Last weekend was Open House Basel, an event where buildings around Basel open their doors to the public for two days. Sites included private homes, churches, museums, schools, apartments, and other architecturally interesting buildings around the city. Visitors can take guided tours of places like the Basel town hall or the Blue and White House (Blaues und Weisses Haus), two mansions that housed a silk ribbon factory in the late 1700s and now serve as offices for Basel’s Department for Economy, Social Welfare, and the Environment.
Those tours were booked, but one Open House spot had no lines on Sunday: the Allschwil water tower.
I see this water tower every day. Our apartment windows face it. It looms over the tree line like a UFO, and it has as long as I’ve been alive. Its construction began in 1970, and the water tower was first filled in 1973. In the early ‘80s, the water tower got an elevator and a rooftop terrace that opened to the public in 1983.
And in 1988, my uncle had his wedding reception on that terrace. My cousin and I were flower girls, and I have the vaguest memories of walking into the tower entrance and of a table full of open-faced sandwiches at the top. Or maybe I just remember the pictures.
I think I’ve only been up the water tower once besides that August day, so it was a delight to find it open last Sunday afternoon. We’d had lunch at a nearby restaurant and wandered over – otherwise it’s a 30-minute walk, largely uphill. The walk is beautiful, either through the forest or along fields with a view over Basel, a view I start dreaming about if I don’t see it for a few weeks. The Open House Basel website said all the tours of the water tower were also booked, but since we were in the area, we stopped by to see if we could get in anyway.

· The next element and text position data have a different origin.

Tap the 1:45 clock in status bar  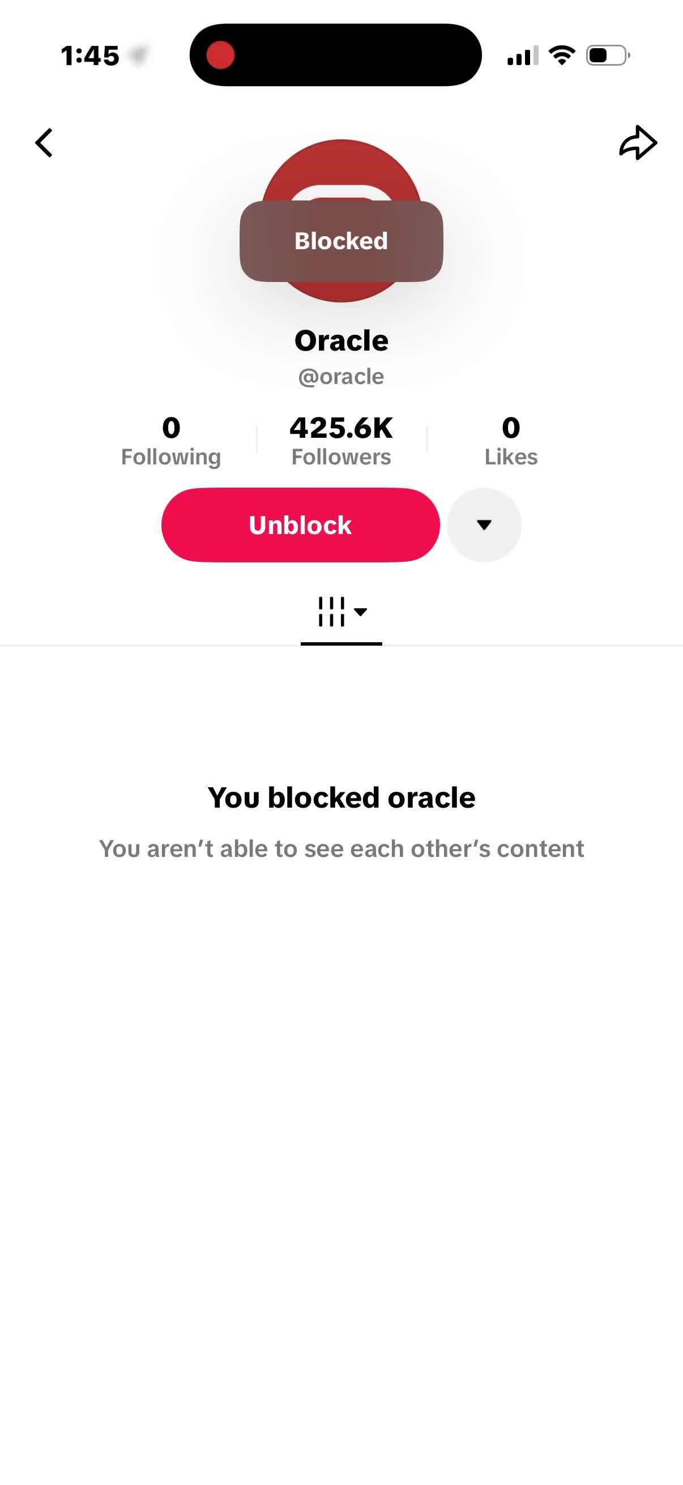[90, 56]
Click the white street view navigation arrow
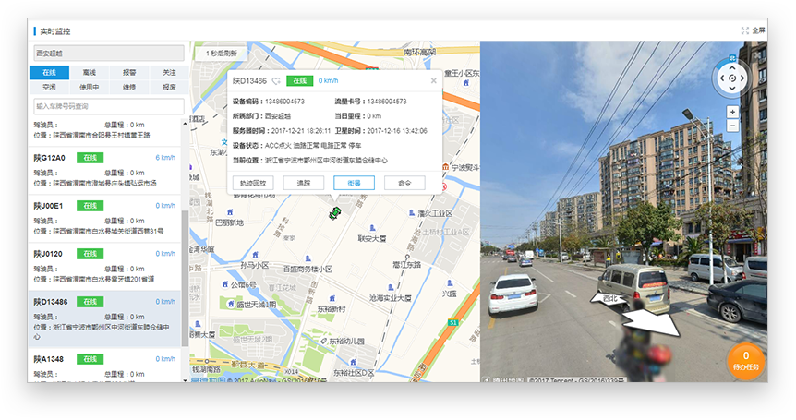The image size is (796, 420). [651, 323]
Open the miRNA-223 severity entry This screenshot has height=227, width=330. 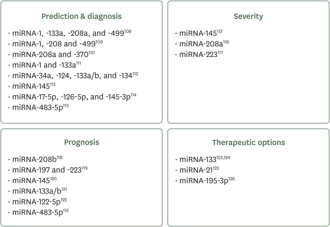click(x=196, y=55)
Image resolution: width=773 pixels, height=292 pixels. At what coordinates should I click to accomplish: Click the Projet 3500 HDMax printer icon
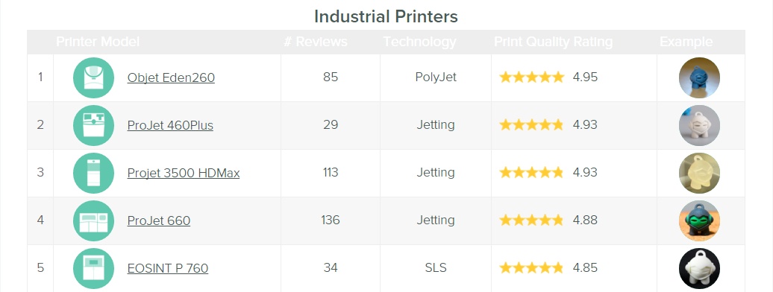tap(94, 173)
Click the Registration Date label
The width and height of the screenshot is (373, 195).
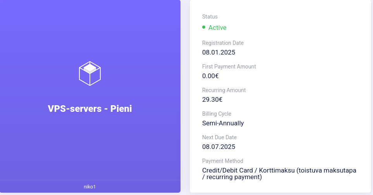pos(223,43)
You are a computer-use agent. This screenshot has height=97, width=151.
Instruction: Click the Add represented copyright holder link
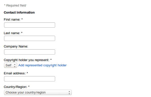click(43, 65)
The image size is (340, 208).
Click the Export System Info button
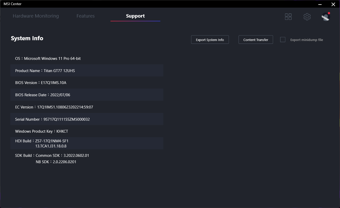pyautogui.click(x=210, y=40)
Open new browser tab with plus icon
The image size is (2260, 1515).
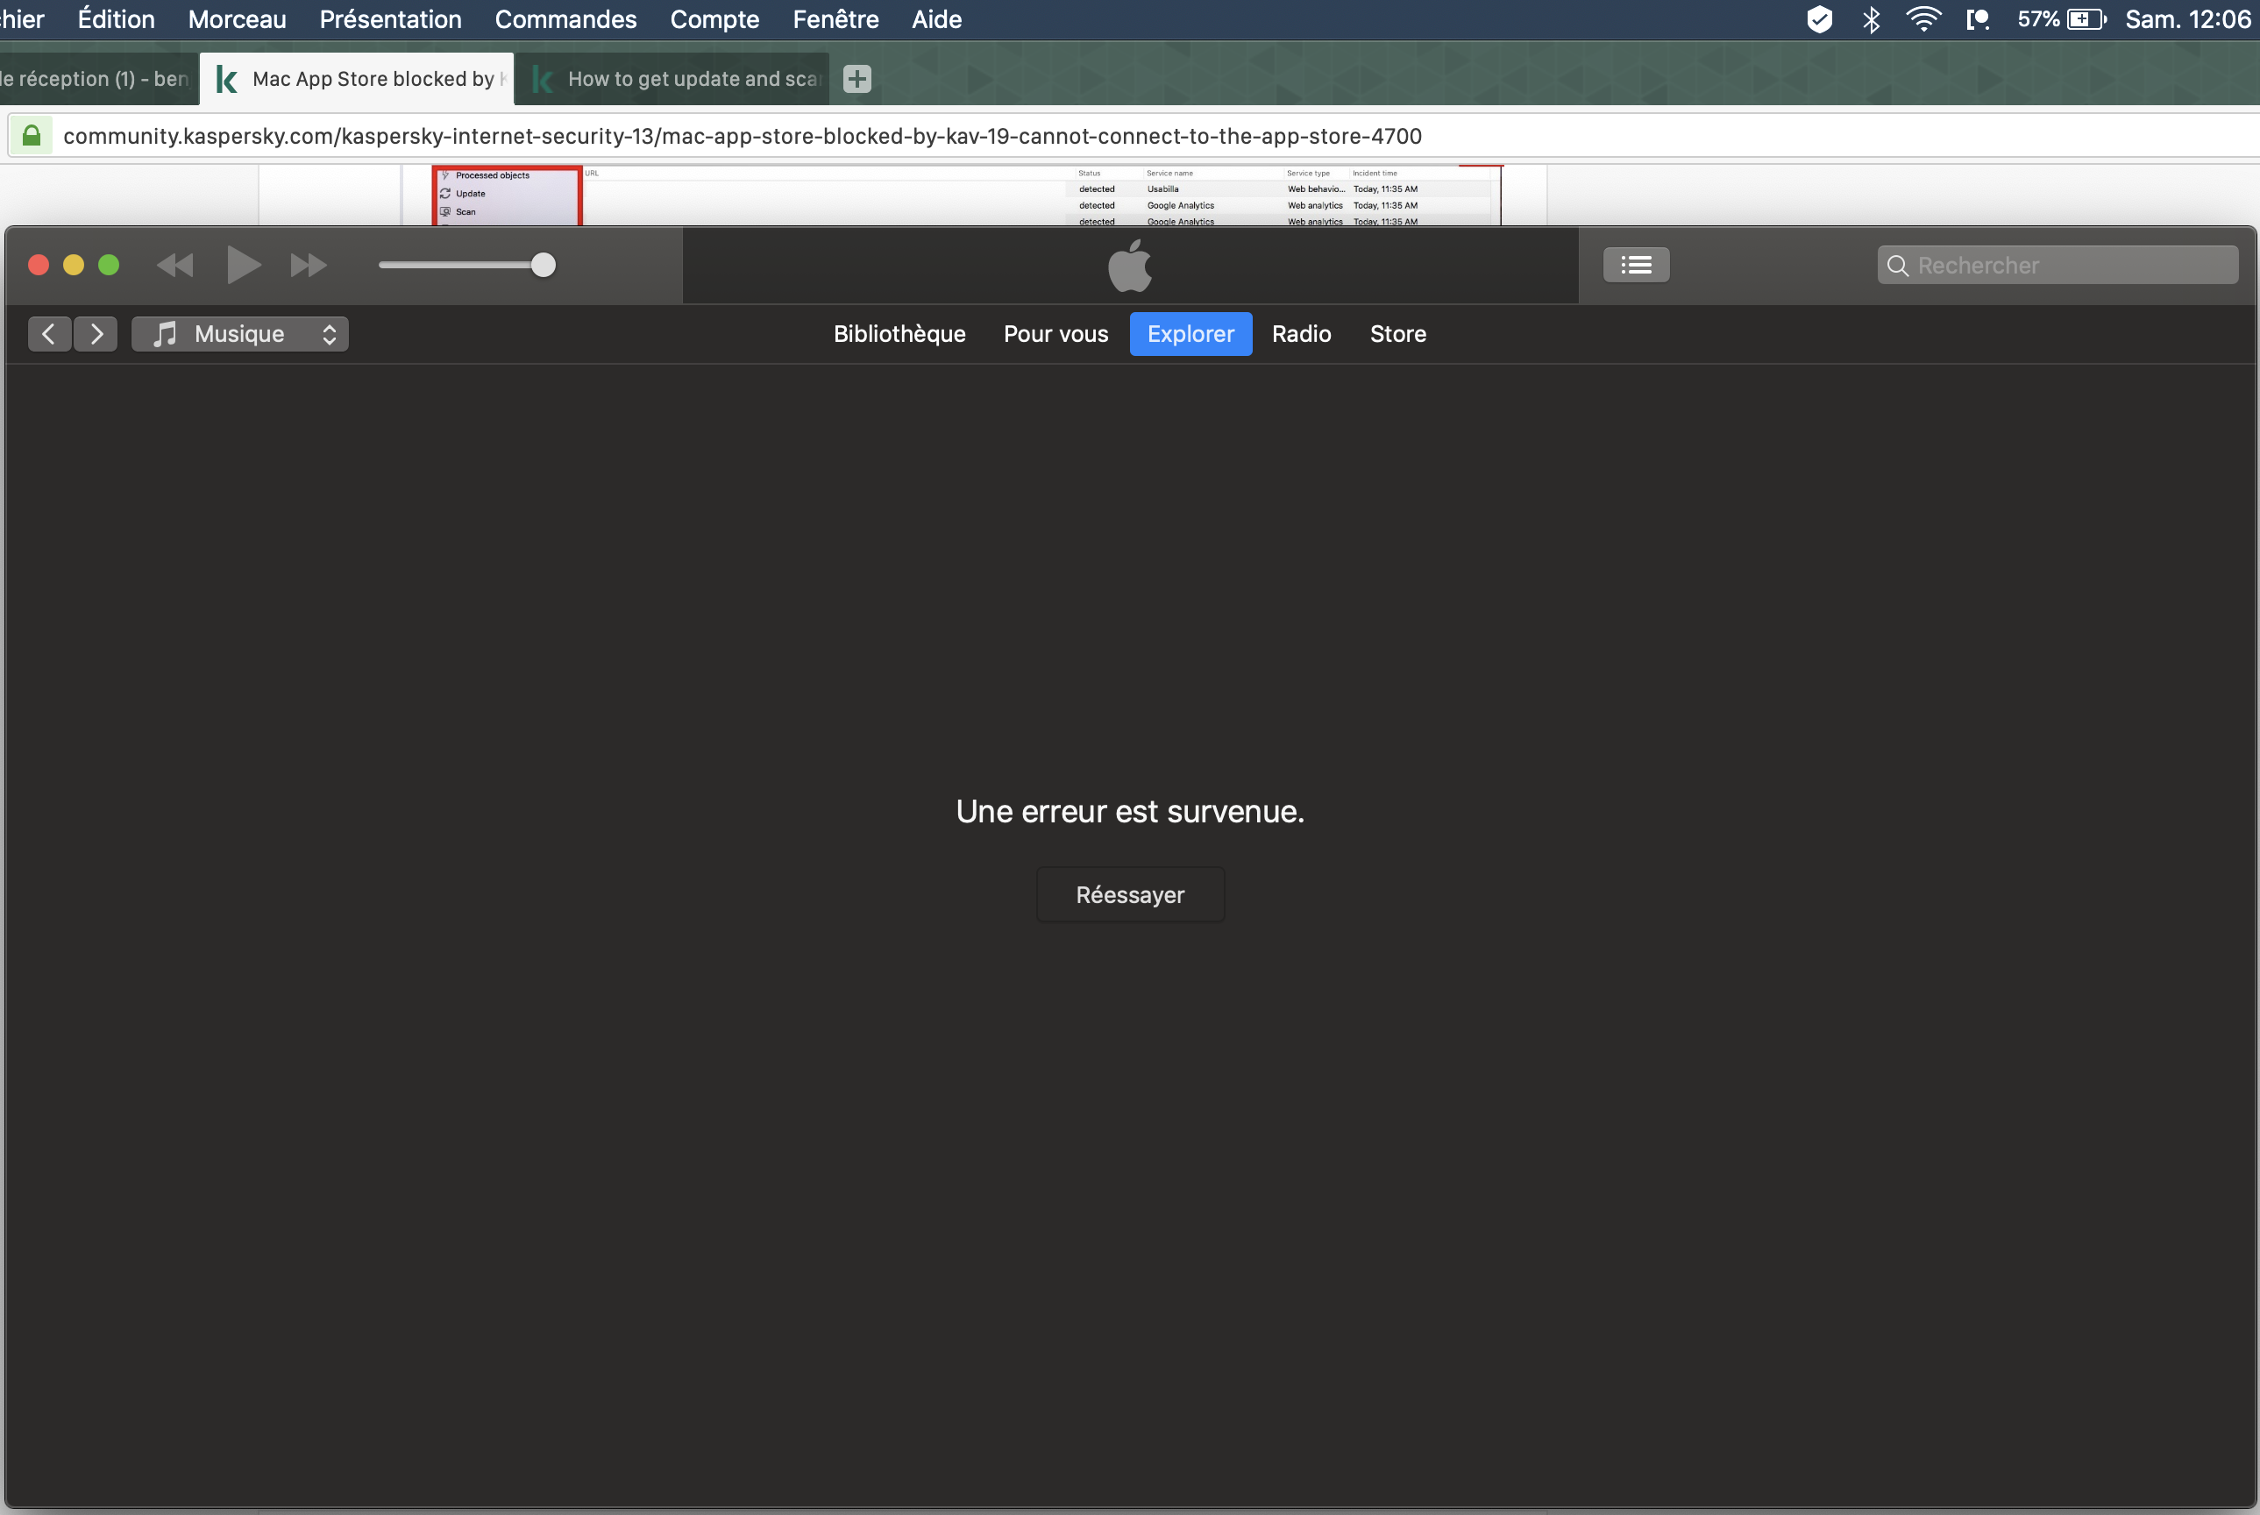[857, 79]
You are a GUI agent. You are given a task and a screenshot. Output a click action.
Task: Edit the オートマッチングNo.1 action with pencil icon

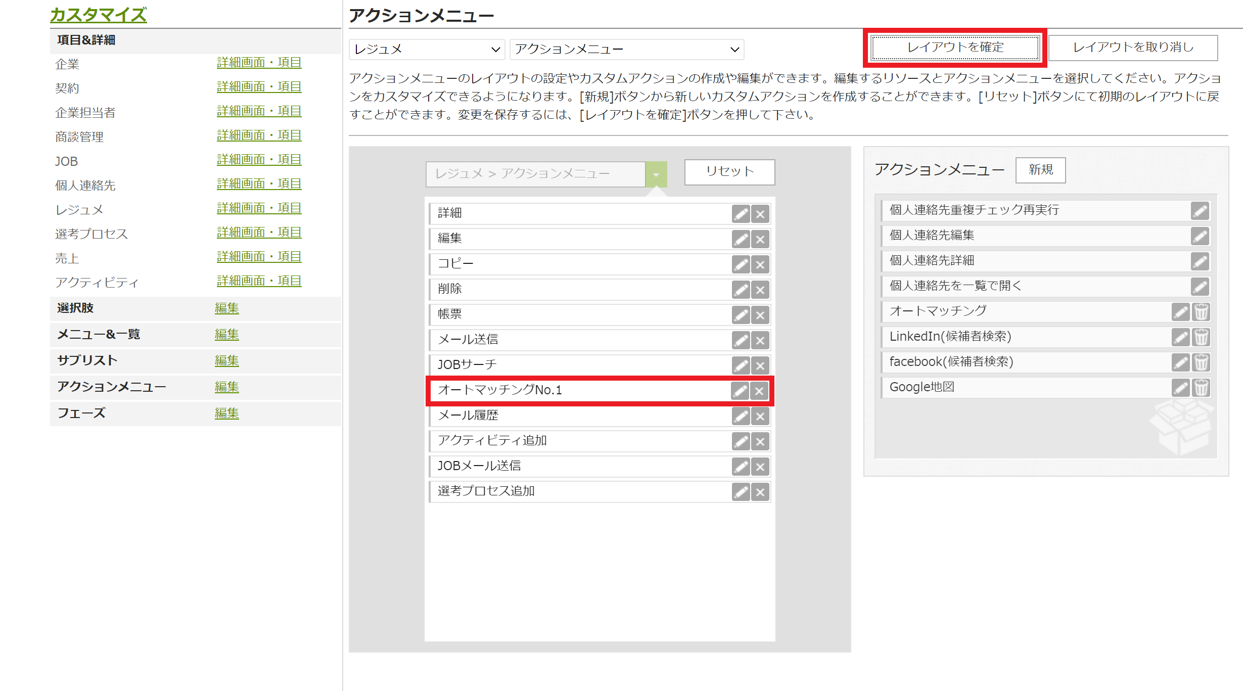pyautogui.click(x=740, y=390)
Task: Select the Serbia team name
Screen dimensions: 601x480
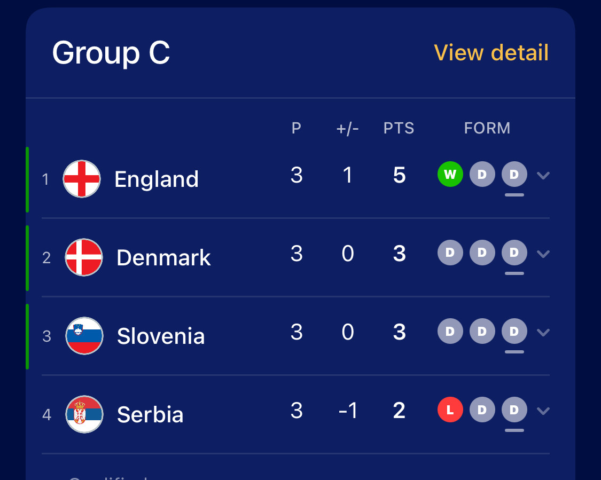Action: click(150, 414)
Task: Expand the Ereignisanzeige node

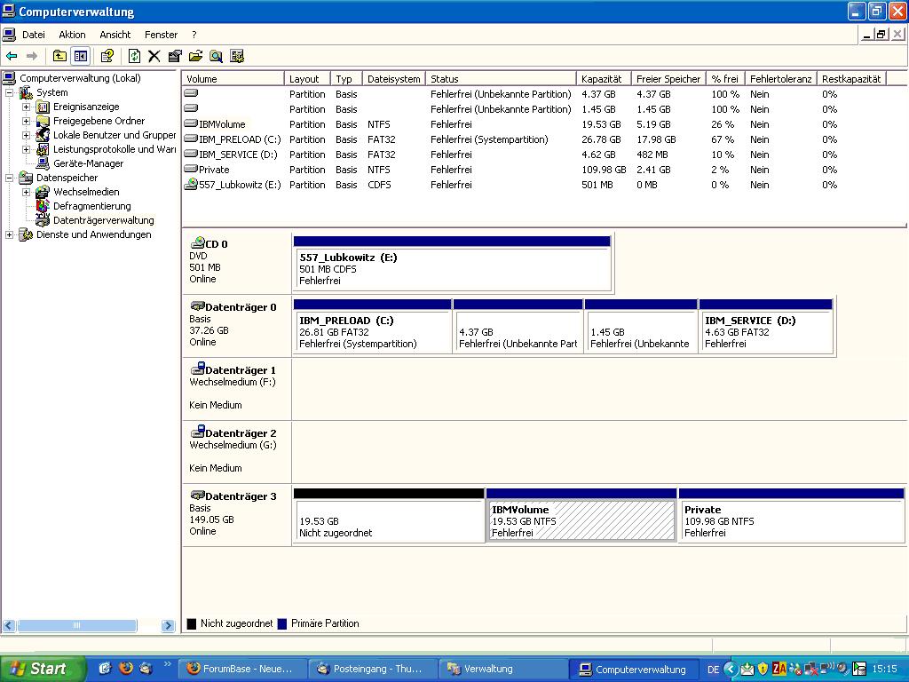Action: click(x=27, y=107)
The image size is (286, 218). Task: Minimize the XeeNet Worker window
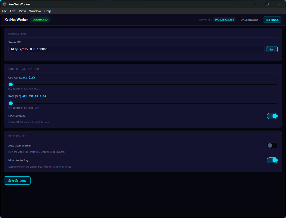point(255,4)
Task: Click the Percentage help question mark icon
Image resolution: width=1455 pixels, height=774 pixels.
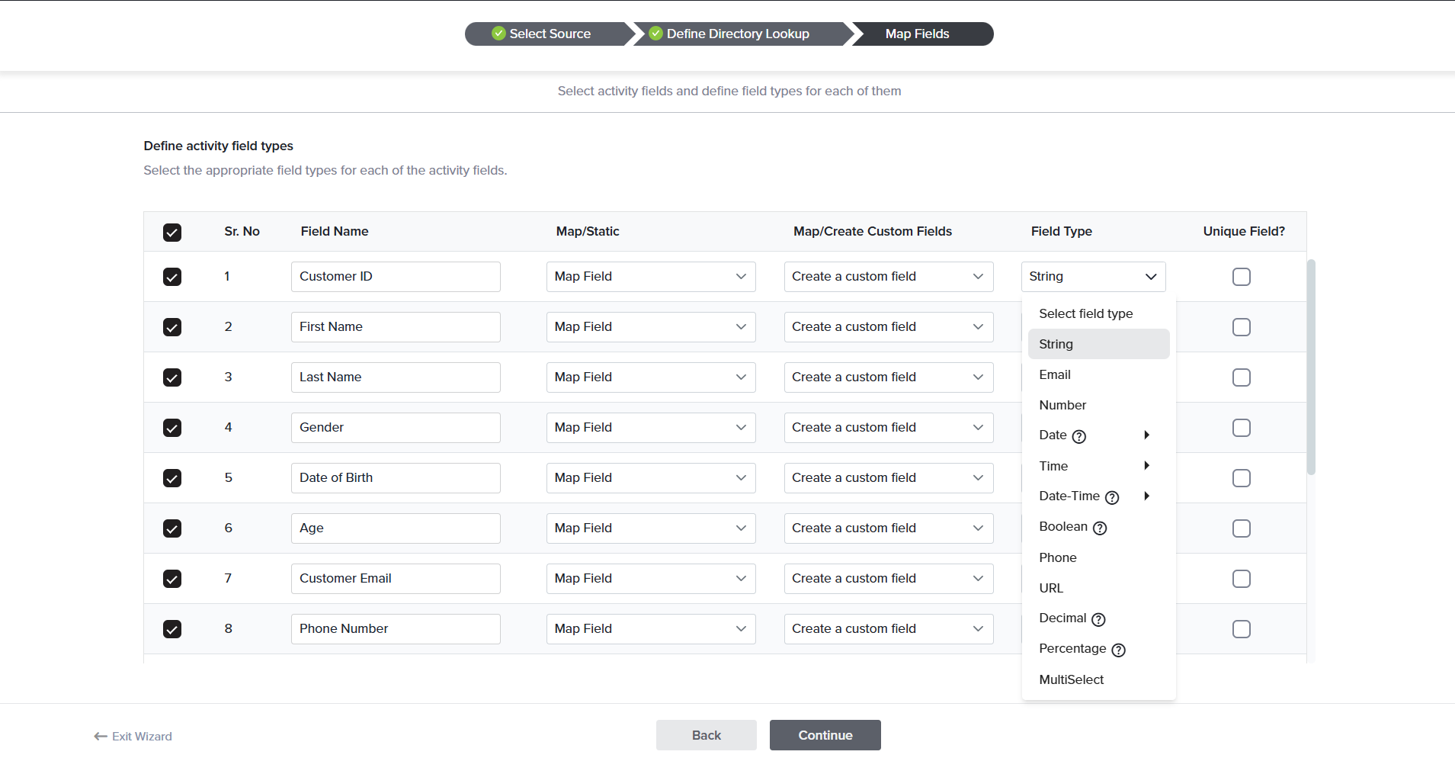Action: [1118, 650]
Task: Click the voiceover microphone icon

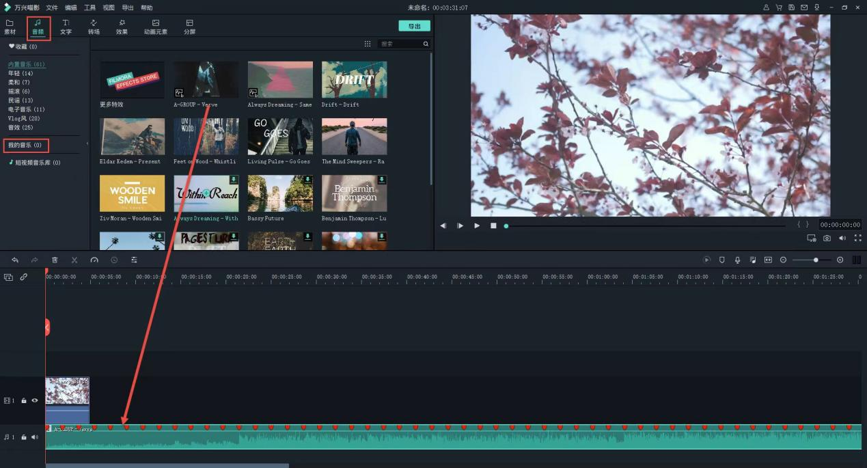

There were no tours, just a volunteer at the entrance and another on the viewing deck, ready to answer questions and take group pictures. We walked up the 196 stairs, pausing to look out the tiny windows and through a porthole at the 990 cubic meters of water. While waiting for other visitors to pass, I learned that there’s a diving school in Basel that practices in an old water tower. Since the Allschwil tower holds drinking water, there’s no divers or fish swimming around. One hopes.
The viewing deck gives a 360 degree panorama of Basel, the Black Forest, Allschwil, and parts of France. You can also see the Bruderholz water tower, built in 1926. It definitely has more of an art deco Rapunzel tower look to it than the 1970s style of the Allschwil water tower. It, however, was not specifically open for Open House Basel, because it’s open daily from 8 a.m. to 5 p.m. and unlike the Allschwil tower, appears to be free. Allschwil typically charges 2 francs to walk 196 stairs or ride the water tower elevator between 2 and 5 p.m. on Sundays and holidays.
Two francs is super cheap entertainment in Switzerland, and you get an overhead view of these mini donkeys.
Next year I’ll look out for the Open House weekend to try to get a spot on some of the popular sites. In the meantime, Open House Worldwide exists, and if you live in or are visiting places like London, Chicago, San Diego, New York, or Miami1, maybe you can visit some architecturally-interesting buildings, too.
This is just a list of places I know I have readers and US cities.
Beautiful! Love the wedding story.
Open house London sounds similar. Definitely worth looking into (advance) if you are in London during the first two weeks of September.